In de DDR was het onderwerp bovendien al veertig jaar sowieso taboe geweest, omdat er Russen bij betrokken waren. Aanleiding was angst bij de nadering van het Rode Leger, maar kritiek op de Russische beschermers was onmogelijk.
‘Kies de kogel’
De titel van het boek is ontleend aan de wanhoopskreet van de vader van Friederieke Grensemann (toen 21), die op 20 april 1945, de verjaardag van de Führer, in Berlijn door de Volkssturm was opgeroepen voor de verdediging van Berlijn tegen het aanstormende Rode Leger; ze zou hem niet meer terugzien.
’Het is afgelopen, kind. Beloof me dat je de kogel kiest wanneer de Russen komen, anders heb ik geen minuut rust’. Hij gaf me nog de raad de loop in mijn mond te steken.
Toen de Russische troepen tien dagen later op haar huis aan de Kurfürstendamm afkwamen besloot ze de raad op te volgen. Maar toen bedacht ze dat de Russen haar misschien wel helemaal niet te pakken zouden krijgen, en dat het misschien niet de untermenschen waren waarvoor zo was gewaarschuwd. Ze gooide het wapen in een bak en overleefde.
Als ratten in de val
Centraal in het boek staat het Oostduitse stadje Demmin, 250 kilometer ten noorden van Berlijn, niet ver van Greifswald aan de Oostzee, dat vrijwel ongeschonden door de oorlog was gekomen. Er woonden 15.000 mensen in de ‘Driestromenstad’, omgeven door drie rivieren, de Peene, de Trebel en de Tollense, in het merengebied van Mecklenburg-Vorpommern. Maar dat aantal was ruim verdubbeld toen de stad in de tweede helft van april 1945 werd overspoeld door vluchtelingen uit Oost-Pruisen, Danzig en Pommeren. Zij waren op de vlucht voor de Russische troepen en hoopten Berlijn te kunnen passeren voordat het Rode Leger de Duitse hoofdstad zou veroveren.
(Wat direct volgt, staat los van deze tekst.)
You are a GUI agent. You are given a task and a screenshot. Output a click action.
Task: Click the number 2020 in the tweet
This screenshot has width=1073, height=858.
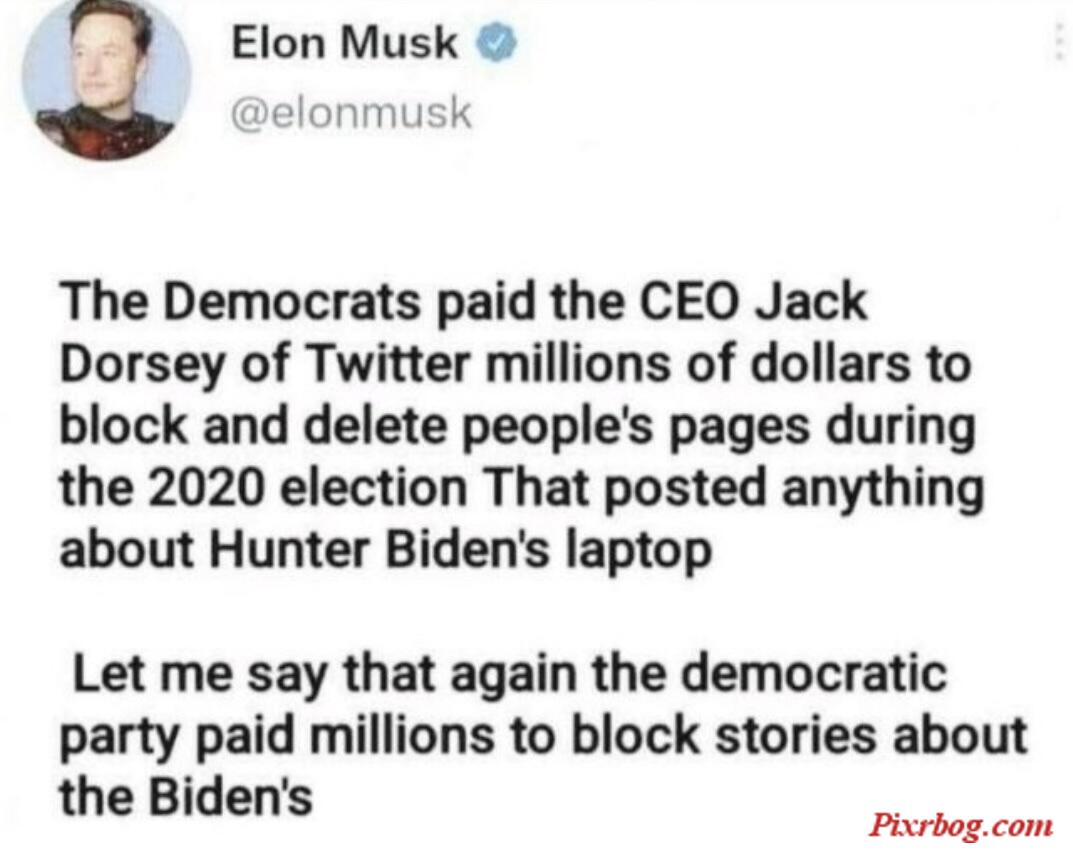201,487
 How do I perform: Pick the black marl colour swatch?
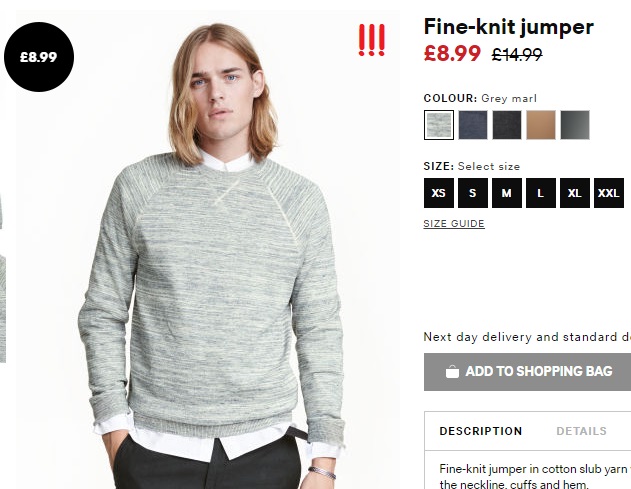click(507, 125)
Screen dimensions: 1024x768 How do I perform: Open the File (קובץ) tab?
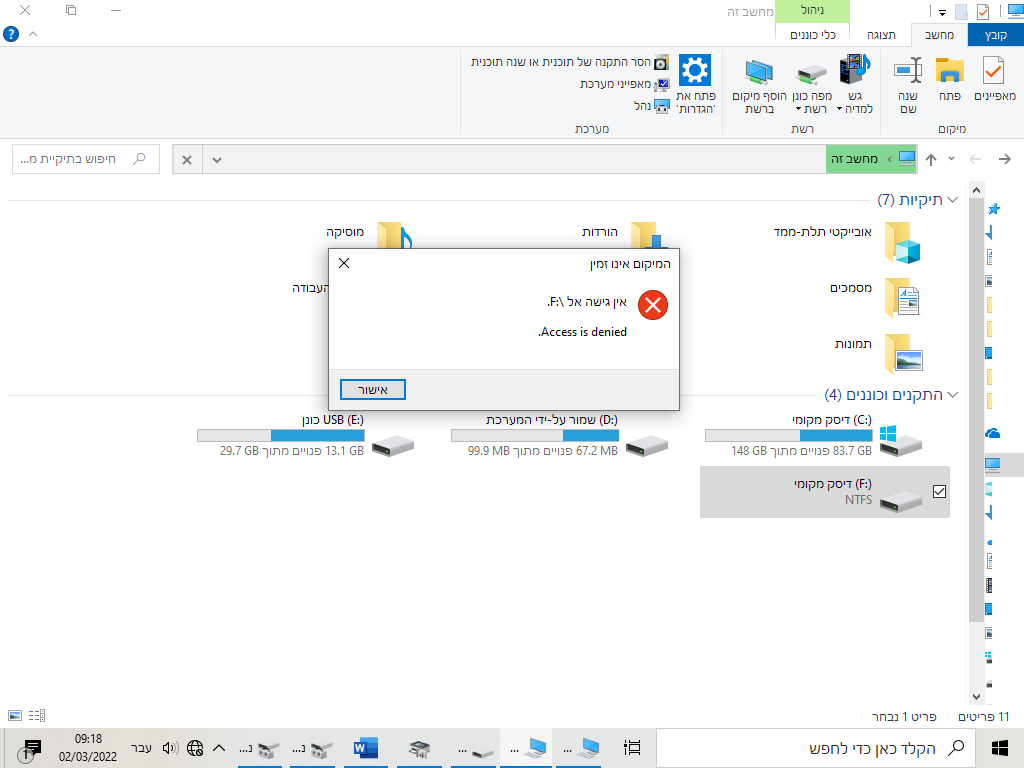point(995,35)
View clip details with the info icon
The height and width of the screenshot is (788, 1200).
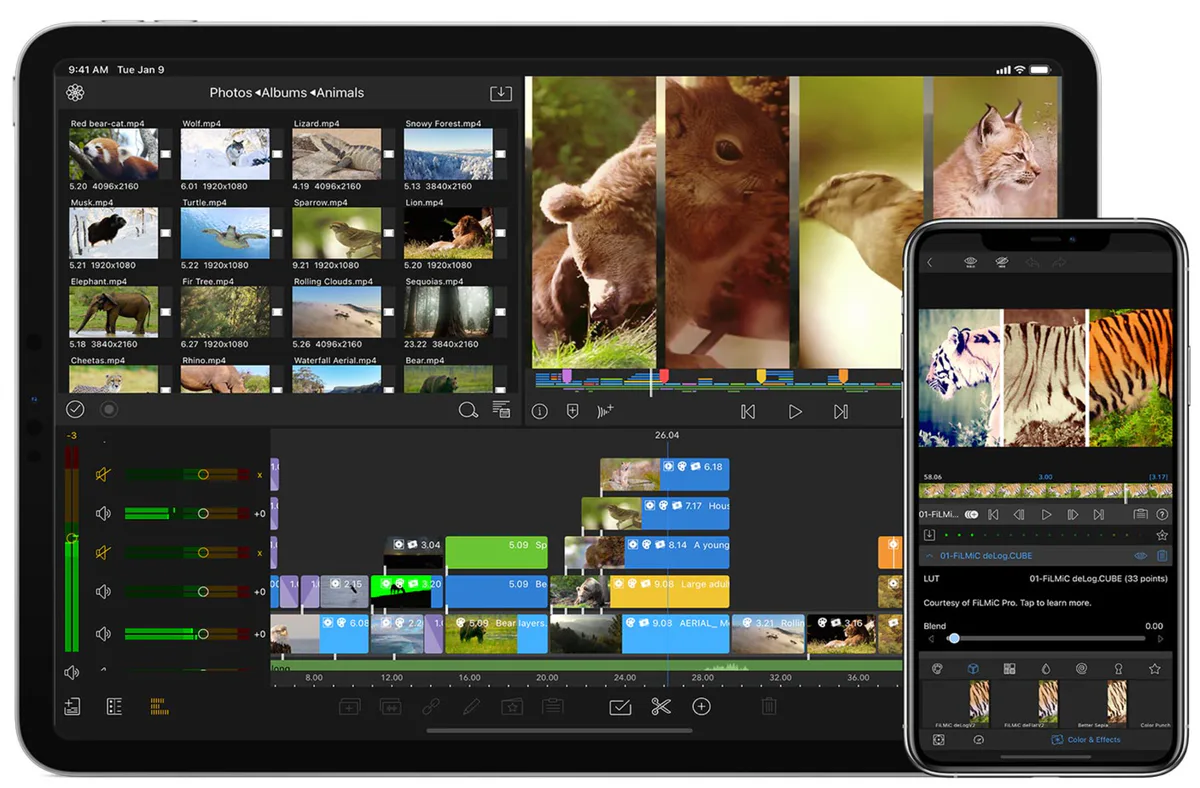click(x=539, y=410)
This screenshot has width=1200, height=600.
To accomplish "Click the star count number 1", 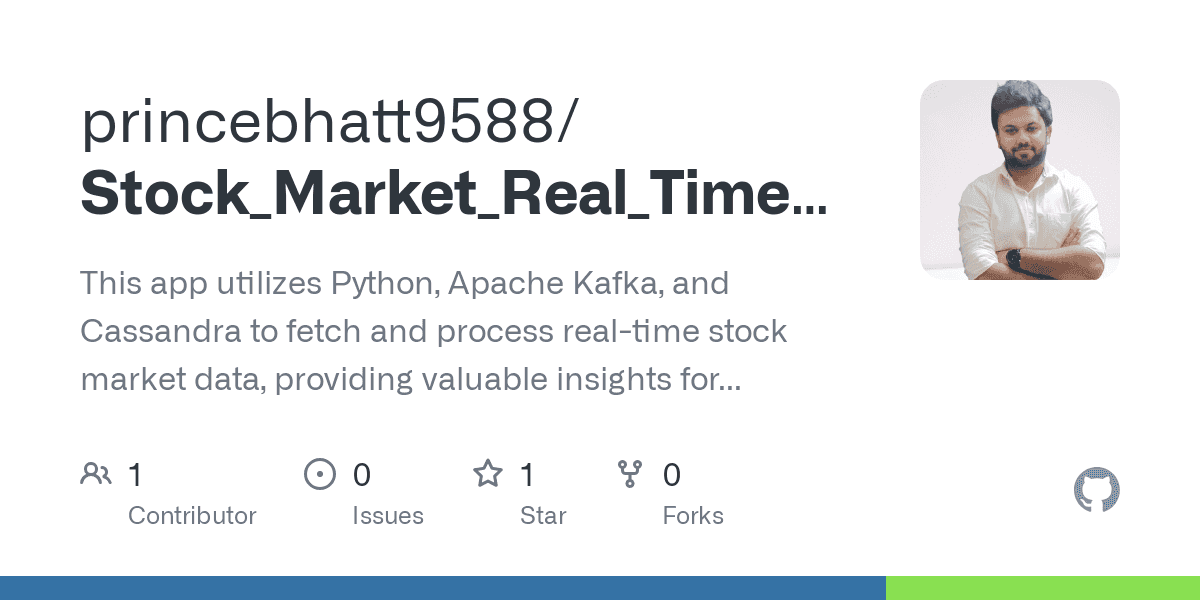I will (527, 474).
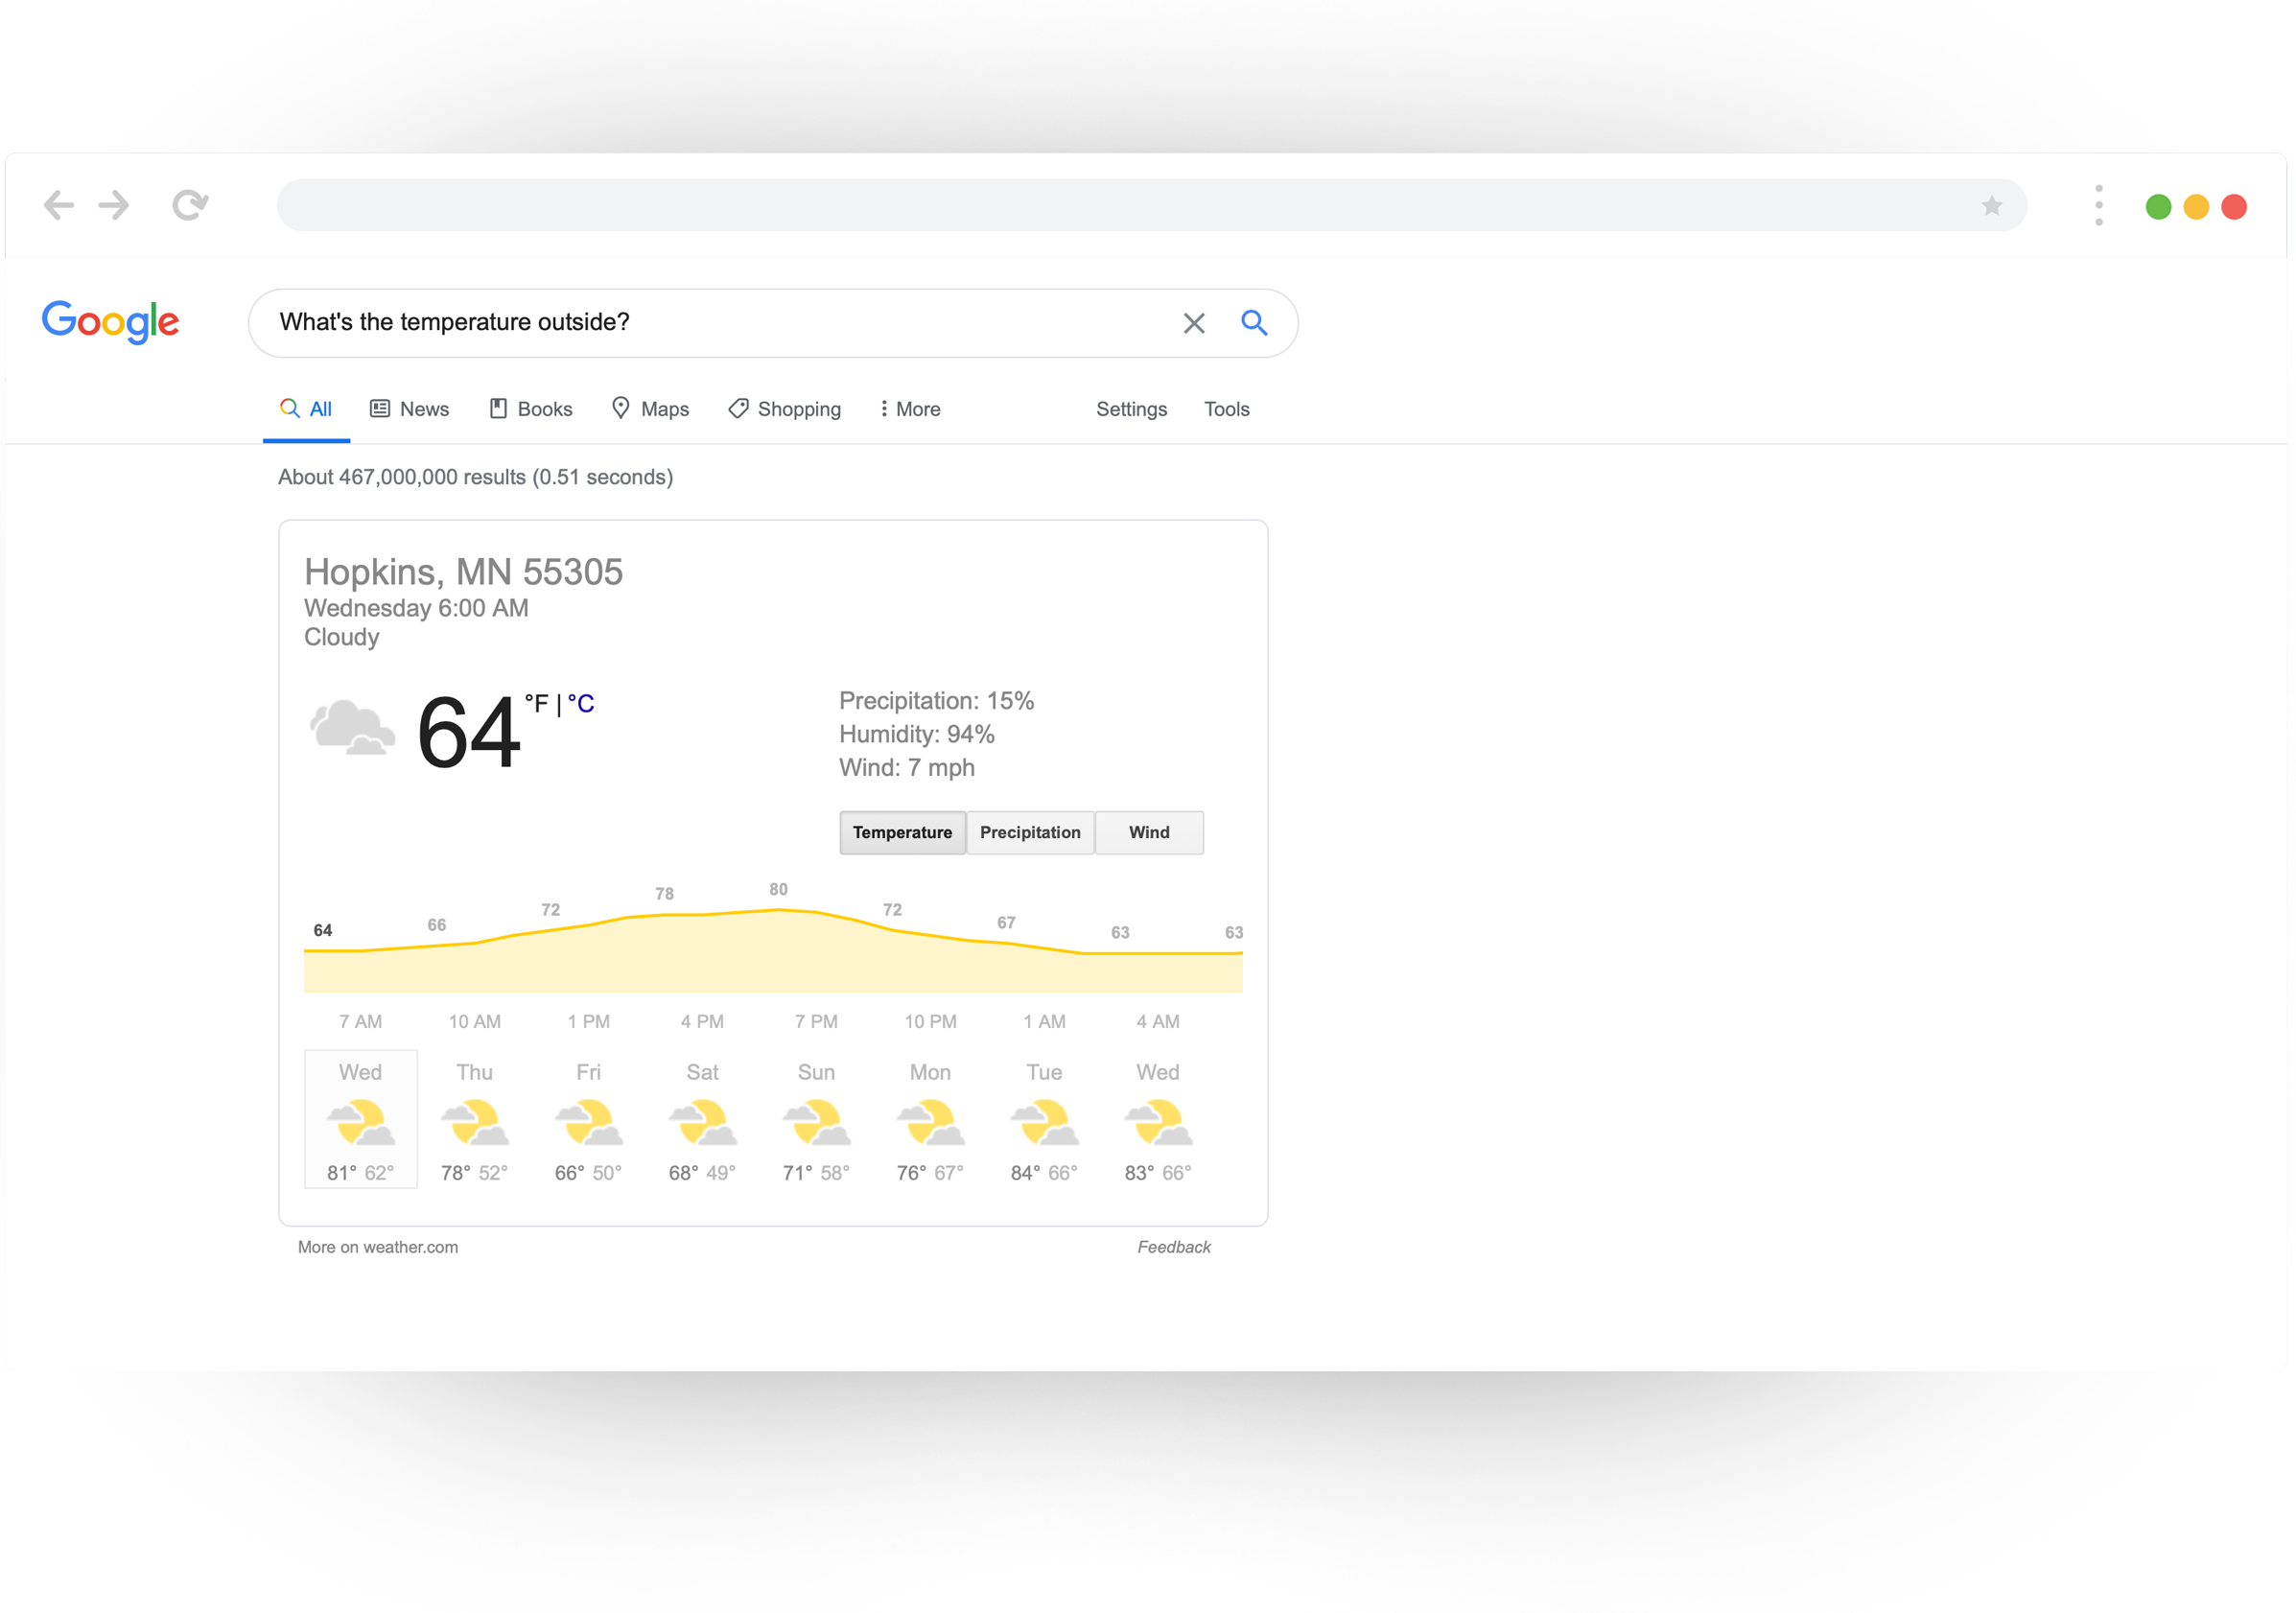Switch graph to Wind
This screenshot has width=2296, height=1613.
(x=1148, y=832)
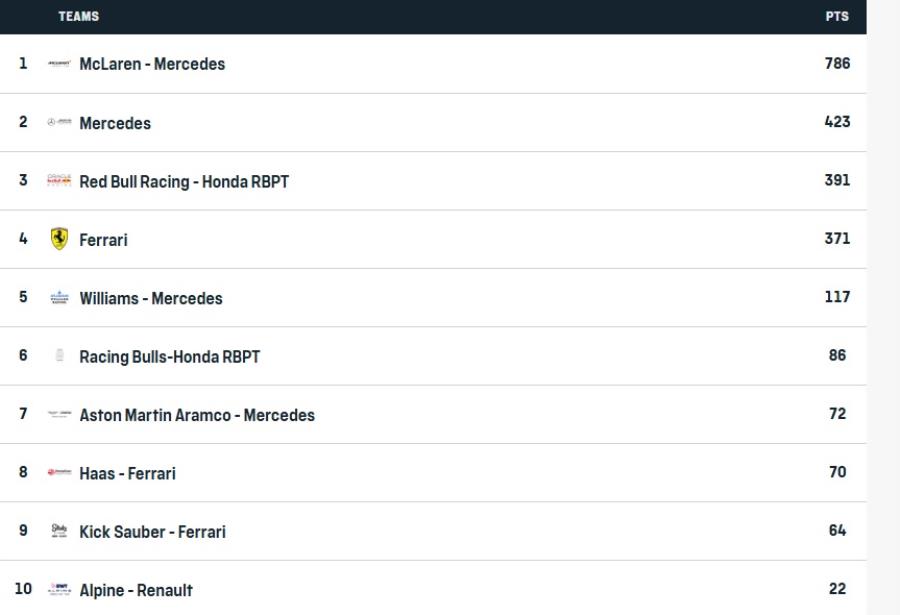This screenshot has width=900, height=615.
Task: Click the Racing Bulls logo icon
Action: coord(59,356)
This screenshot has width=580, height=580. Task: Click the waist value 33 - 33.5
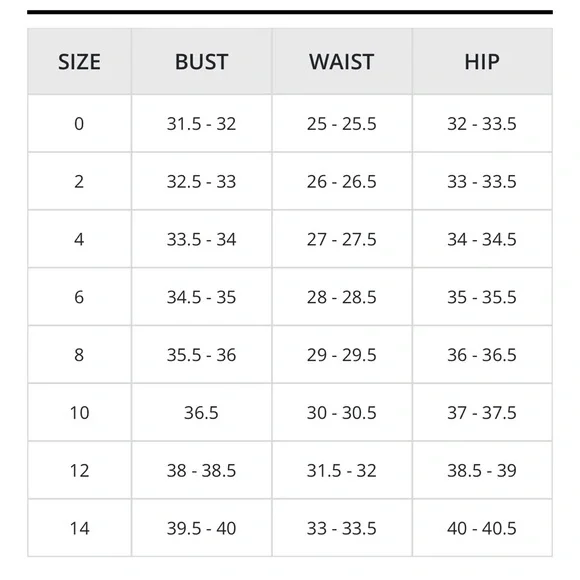341,528
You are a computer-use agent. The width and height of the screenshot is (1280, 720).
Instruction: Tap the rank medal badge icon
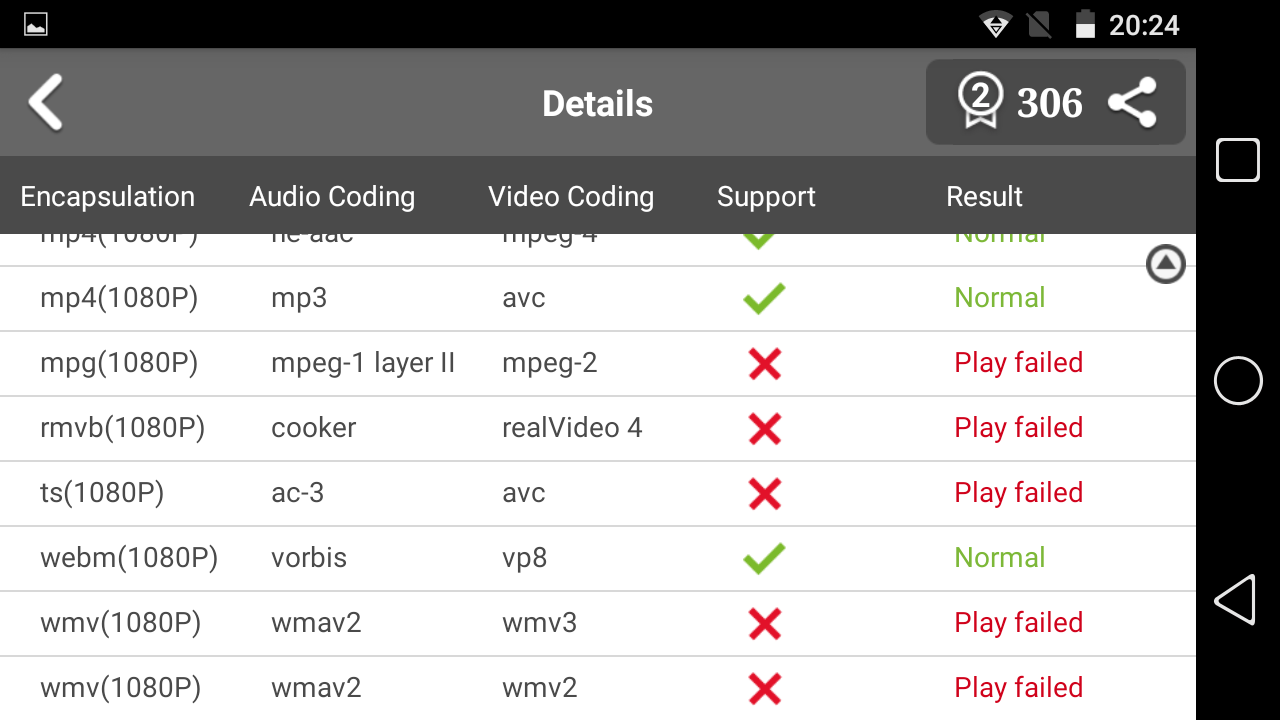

Op 30 april, de dag van de zelfmoord van Adolf Hitler, had de SS de drie bruggen naar het westen versperd om de aftocht van de Duitse troepen mogelijk te maken. De Wehrmacht maakte er geen geheim van dat ze de stad zou opgeven en de bruggen achter zich zou opblazen. Toen dat gebeurde zaten de inwoners en de vluchtelingen die te laat waren gekomen als ratten in de val.
Illusies na Versailles
Huber vertelt zijn verhaal in vier delen. In het eerste deel worden ‘vier dagen in Demmin’ besproken, 30 april tot 3 mei 1945, toen de bruggen naar de vrijheid waren opgeblazen. Massahysterie brak uit in de stad en 700 tot meer dan 1000 mensen beroofden zichzelf en aanverwanten van het leven. Deel 2, ‘Demmin is overal’, maakt duidelijk dat de zelfmoordgolf zich uitspreidde over heel nazi-Duitsland en ook het gevolg was van desillusie over het einde van het Duizendjarig Rijk dat twaalf jaar geduurd had. ‘In een roes van gevoelens’, deel 3, bespreekt de Duitse frustraties over de vernederde consequenties van het vredesverdrag van Versailles van 1919, waardoor Adolf Hitler uiteindelijk, op de puinhopen van de Weimar-republiek, de macht kon grijpen. Hij stichtte een Derde Rijk vol illusies, gebaseerd op de de overmacht van Übermenschen, aanvankelijk hartstochtelijk bewonderd om de blufpoker waardoor hij bijvoorbeeld Sudetenland zonder bloedvergieten losweekte uit Tsjechoslowakije. Het 4e deel, ‘De aantrekkingskracht van het zwijgen’, maakt duidelijk dat de zelfmoordgolf aan het einde van de oorlog vrijwel verzwegen werd; wat in de DDR nog eens extra werd gestimuleerd omdat het taboe was om Sovjet-soldaten in diskrediet te brengen.
Rokende puinhoop
In de nacht van 30 april op 1 mei slaagde het Rode Leger er in de Peene over te steken. Tanks, pantserwagens, luchtafweergeschut, vrachtwagens en ander oorlogstuig veranderden de stad Demmin in een legerkamp. De nachtmerrie voor de bewoners werd werkelijkheid. Honderden soldaten zwermden in triomftocht uit over de angstige bevolking en de vluchtelingen. op zoek naar horloges, sieraden, sterke drank, plezier, geweld en lust. Vrouwen waren niet meer veilig.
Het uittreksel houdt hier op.